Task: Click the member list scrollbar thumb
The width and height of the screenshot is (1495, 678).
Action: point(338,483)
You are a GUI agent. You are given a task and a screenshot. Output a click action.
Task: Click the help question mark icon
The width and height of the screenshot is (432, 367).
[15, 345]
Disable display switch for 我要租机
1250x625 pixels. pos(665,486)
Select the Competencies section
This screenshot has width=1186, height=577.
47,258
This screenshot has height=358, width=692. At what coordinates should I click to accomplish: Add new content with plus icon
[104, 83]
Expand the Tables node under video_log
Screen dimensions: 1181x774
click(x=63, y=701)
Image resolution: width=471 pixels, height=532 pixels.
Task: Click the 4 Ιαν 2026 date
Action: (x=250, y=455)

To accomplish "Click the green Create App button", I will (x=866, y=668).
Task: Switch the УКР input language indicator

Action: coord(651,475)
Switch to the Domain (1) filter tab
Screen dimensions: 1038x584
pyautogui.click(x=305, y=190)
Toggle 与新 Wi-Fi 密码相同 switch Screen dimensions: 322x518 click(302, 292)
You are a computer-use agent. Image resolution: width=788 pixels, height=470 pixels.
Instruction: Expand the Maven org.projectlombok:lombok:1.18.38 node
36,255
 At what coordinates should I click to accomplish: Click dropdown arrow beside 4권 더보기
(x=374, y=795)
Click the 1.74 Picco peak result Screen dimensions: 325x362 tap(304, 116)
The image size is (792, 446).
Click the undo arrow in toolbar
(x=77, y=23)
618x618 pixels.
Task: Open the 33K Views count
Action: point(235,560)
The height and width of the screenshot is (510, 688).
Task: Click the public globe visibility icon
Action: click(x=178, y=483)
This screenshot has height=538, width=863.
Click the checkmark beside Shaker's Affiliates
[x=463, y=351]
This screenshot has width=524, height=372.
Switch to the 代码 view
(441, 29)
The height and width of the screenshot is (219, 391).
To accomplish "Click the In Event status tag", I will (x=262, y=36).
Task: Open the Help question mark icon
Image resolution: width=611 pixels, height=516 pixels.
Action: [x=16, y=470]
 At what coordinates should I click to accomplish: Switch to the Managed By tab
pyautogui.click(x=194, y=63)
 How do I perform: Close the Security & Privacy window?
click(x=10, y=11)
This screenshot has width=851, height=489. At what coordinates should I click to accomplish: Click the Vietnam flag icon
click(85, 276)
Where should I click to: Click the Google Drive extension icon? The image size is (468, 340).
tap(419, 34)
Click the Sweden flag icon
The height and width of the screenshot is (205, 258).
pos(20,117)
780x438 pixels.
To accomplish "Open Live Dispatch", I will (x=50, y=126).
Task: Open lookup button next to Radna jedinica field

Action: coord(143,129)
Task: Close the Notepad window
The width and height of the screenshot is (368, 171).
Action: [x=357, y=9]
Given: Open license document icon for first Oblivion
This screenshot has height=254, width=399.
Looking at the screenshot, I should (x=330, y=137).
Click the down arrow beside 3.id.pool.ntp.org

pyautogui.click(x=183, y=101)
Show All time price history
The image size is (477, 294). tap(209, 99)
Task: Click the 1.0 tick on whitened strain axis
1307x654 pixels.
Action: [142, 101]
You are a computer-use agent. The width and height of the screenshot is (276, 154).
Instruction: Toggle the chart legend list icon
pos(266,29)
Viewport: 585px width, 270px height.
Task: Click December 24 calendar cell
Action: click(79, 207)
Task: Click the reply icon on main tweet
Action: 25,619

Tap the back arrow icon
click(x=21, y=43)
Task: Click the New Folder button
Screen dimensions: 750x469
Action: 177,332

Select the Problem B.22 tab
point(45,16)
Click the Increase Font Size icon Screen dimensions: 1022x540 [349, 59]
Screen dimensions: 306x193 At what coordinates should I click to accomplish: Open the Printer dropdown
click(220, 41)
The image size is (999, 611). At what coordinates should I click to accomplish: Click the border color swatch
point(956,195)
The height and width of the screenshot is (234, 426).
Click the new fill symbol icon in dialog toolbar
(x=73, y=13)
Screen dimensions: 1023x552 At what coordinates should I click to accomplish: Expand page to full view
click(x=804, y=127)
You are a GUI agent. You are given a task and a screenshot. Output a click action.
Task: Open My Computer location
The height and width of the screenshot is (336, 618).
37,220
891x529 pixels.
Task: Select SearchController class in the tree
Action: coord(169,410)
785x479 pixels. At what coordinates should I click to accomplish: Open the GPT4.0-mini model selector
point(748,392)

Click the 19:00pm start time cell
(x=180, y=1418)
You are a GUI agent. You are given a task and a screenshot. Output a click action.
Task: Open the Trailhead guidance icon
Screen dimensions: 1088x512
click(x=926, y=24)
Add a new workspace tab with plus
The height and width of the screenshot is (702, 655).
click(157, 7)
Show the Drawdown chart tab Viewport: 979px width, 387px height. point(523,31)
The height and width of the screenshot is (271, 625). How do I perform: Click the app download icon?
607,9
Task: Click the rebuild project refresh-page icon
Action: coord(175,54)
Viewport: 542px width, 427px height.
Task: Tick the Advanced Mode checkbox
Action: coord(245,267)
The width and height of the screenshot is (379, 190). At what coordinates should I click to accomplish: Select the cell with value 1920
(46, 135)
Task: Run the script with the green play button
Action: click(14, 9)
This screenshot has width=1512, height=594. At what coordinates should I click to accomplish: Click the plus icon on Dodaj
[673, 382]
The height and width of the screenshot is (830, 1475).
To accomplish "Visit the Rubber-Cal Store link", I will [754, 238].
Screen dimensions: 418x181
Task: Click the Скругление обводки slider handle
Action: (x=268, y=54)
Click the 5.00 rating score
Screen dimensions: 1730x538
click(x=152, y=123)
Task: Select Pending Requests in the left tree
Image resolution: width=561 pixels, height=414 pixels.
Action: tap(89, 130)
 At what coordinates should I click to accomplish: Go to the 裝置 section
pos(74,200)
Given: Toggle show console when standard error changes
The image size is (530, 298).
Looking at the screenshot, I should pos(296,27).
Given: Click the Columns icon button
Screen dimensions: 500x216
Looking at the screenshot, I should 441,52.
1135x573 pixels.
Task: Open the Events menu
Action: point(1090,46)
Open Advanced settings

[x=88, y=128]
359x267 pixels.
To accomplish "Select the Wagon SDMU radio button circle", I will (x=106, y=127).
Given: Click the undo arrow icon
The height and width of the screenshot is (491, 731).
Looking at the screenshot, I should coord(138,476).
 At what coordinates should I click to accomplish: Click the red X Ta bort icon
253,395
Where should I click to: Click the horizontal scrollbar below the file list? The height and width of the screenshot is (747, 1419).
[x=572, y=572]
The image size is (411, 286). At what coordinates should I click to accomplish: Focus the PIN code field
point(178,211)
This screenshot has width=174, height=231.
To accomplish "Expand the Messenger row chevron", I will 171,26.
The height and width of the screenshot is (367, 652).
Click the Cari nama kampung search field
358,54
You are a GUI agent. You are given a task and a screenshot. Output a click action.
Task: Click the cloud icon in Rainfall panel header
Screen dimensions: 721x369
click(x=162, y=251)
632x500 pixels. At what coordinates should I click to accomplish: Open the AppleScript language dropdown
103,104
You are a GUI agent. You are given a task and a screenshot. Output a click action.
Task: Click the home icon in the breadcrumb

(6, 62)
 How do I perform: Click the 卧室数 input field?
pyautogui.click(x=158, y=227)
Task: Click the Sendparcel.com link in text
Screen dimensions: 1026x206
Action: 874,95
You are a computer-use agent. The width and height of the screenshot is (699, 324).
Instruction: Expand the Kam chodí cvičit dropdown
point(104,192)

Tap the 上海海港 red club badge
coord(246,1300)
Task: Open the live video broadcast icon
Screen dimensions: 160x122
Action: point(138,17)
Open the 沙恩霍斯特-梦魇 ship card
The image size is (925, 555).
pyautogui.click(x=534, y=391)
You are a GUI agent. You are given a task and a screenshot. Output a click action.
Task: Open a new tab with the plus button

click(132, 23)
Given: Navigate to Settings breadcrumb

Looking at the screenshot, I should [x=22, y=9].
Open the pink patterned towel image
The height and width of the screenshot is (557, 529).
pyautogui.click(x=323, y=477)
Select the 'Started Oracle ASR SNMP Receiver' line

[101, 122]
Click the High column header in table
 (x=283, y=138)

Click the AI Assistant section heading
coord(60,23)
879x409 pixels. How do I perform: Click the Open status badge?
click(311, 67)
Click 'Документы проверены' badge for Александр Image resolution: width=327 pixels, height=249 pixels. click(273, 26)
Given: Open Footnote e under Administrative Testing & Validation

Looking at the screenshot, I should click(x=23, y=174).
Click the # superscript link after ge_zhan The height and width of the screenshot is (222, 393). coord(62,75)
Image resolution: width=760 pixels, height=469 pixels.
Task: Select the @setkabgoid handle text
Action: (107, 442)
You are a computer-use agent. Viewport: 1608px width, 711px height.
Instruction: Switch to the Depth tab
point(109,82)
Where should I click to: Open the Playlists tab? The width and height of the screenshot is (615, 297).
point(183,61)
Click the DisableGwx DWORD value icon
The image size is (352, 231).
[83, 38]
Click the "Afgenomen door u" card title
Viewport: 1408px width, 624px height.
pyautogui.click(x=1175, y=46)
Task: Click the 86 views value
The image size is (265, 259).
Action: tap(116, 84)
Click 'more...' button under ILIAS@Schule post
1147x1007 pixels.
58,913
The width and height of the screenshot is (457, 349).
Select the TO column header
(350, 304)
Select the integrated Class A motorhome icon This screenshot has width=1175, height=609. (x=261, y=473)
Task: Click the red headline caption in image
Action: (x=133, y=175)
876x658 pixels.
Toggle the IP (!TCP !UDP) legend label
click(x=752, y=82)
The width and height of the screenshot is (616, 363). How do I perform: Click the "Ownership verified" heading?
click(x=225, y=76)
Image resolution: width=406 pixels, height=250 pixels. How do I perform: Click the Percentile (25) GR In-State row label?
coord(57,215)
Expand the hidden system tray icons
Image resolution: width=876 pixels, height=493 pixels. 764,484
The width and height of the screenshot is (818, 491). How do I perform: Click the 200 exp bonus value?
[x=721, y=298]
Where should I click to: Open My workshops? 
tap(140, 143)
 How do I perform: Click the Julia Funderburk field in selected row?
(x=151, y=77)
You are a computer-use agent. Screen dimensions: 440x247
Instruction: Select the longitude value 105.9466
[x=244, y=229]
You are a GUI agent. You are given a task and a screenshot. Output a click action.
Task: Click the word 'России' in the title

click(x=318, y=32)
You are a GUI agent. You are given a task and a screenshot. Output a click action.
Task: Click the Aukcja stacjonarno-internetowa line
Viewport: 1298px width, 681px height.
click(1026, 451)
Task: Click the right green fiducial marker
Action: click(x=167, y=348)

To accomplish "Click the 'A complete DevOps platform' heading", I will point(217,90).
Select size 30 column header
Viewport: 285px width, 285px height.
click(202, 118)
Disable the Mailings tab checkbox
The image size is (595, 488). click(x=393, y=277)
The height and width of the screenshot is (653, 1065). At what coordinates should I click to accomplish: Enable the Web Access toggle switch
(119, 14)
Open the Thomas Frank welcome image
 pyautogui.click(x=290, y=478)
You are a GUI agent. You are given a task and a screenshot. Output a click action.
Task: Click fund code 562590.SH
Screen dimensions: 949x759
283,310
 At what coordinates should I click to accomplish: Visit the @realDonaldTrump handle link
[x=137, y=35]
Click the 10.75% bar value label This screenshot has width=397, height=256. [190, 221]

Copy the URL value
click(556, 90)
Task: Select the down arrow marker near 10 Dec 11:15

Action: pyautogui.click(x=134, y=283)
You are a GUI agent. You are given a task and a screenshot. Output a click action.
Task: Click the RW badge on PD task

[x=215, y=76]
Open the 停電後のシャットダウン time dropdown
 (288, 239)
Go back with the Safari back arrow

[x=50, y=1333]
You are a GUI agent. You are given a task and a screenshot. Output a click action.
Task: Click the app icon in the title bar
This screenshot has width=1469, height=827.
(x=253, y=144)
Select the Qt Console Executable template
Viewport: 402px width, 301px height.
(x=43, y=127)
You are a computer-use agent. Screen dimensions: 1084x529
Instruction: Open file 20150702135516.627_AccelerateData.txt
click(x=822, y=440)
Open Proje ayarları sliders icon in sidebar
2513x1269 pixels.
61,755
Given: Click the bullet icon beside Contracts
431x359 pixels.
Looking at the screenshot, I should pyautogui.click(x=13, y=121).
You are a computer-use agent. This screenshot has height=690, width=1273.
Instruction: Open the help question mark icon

▬▬▬▬▬▬

Task> Throughout the material above, find each line with "question" and return it.

The completed task>
Task: Click the help question mark icon
Task: Open the Help question mark icon
Instruction: Open the help question mark icon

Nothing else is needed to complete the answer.